Tuesday, March 26, 2013

Slow humans

Jerry Coyne has a post about a new test result confirming that decisions are made well before "we" make them -- in other words, before the (illusory) person in our head that we call "us" is aware of the decision. In fact, new experimental results show that it takes four seconds before we realize that some types of decisions have been made. Deciding seems to happen without "our" involvement. The decisions we think we make are actually a done deal way before "we" make them.

He cites this result as further evidence that free will is an illusion. We think "we" make all "our" decisions but the real action happens down under. Way down under. It seems to be a rather mechanical process that occurs on a level of which we are unaware. In other words, we are puppets -- which is a super-scary notion for religious people. Puppets?! What then of sin and punishment?! Horrors, they cry. (If this idea intrigues you, see the linked article.)

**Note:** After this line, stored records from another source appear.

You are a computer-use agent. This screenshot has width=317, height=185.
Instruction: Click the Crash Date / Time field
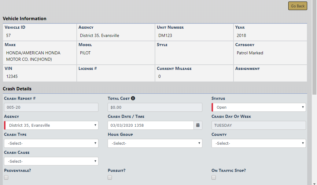[x=150, y=125]
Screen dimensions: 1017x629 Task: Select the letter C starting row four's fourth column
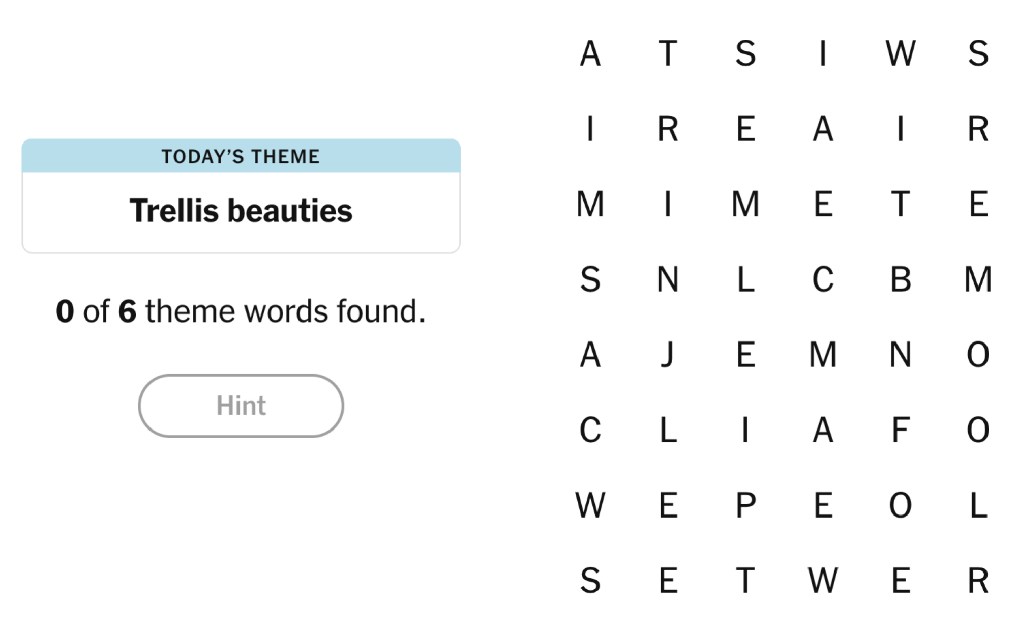click(824, 280)
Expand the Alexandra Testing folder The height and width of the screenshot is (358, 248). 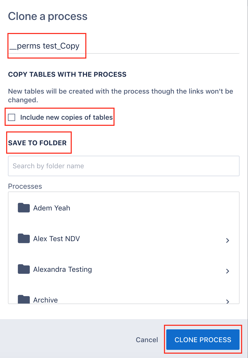tap(228, 271)
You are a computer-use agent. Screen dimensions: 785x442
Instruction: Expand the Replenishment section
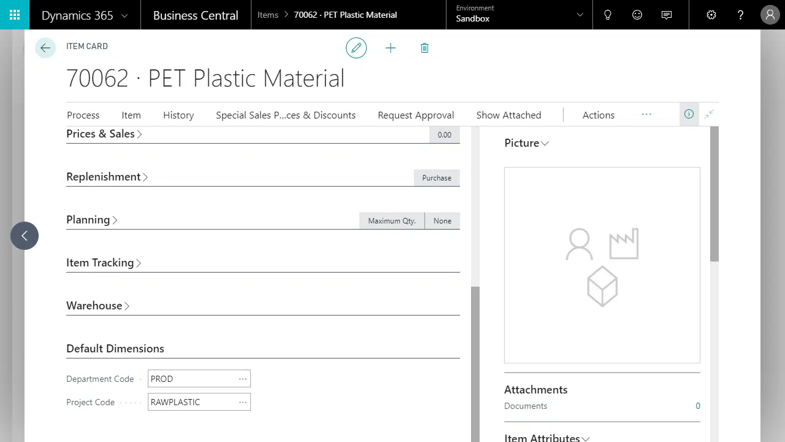107,177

This idea isn't new to me. I'm not 100% on the no-free-will bandwagon -- though I do lean in that direction. In my case, I do so because physics tells us that the future is already there. The past and the future are needed to hold up the present. They're bulwarks that must exist or there would be no present. This would imply that there is only one decision we can make at any single point in the future. After all, it's a done deal. But never mind that for now.

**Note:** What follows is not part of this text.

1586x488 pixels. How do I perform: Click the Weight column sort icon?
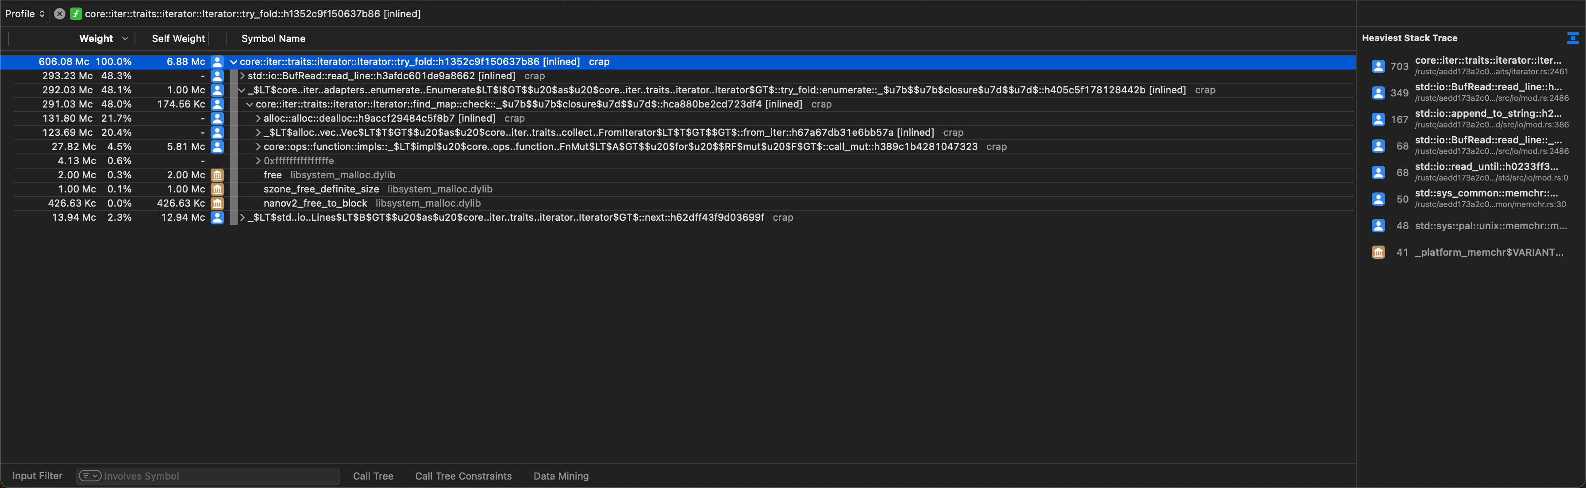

This experiment and others like it remind me of something. You know when you're watching a baseball game on TV and the pitcher is almost hit by a ball? When they show the replay in slow motion, I'm always mesmerized by how long it takes the pitcher to see the ball that's coming right at him. There's a relatively long stretch where the ball leaves the bat and flies toward the pitcher -- and he's just standing there with no idea what's coming his way. When the ball gets about halfway to his face, he finally notices it and, in some lucky cases, ducks.

But that delay is so telling. We are aware of things well after the instant they occur. We're so damn slow! This isn't directly related to the time-delay experiment, of course. But then, I wonder when the "decision" to duck really occurs. In any case, I'll always enjoy those replays. Next time you see one, watch how long it takes for the pitcher to react. It's funny, and a bit scary.

BTW, in case this whole thing scares you, don't worry. You can ignore this entirely. Whether free will exists or not, it will always seem that it exists. So we can go on as we always have, believing that each decision is up to us. In fact, it's difficult to think in any other fashion.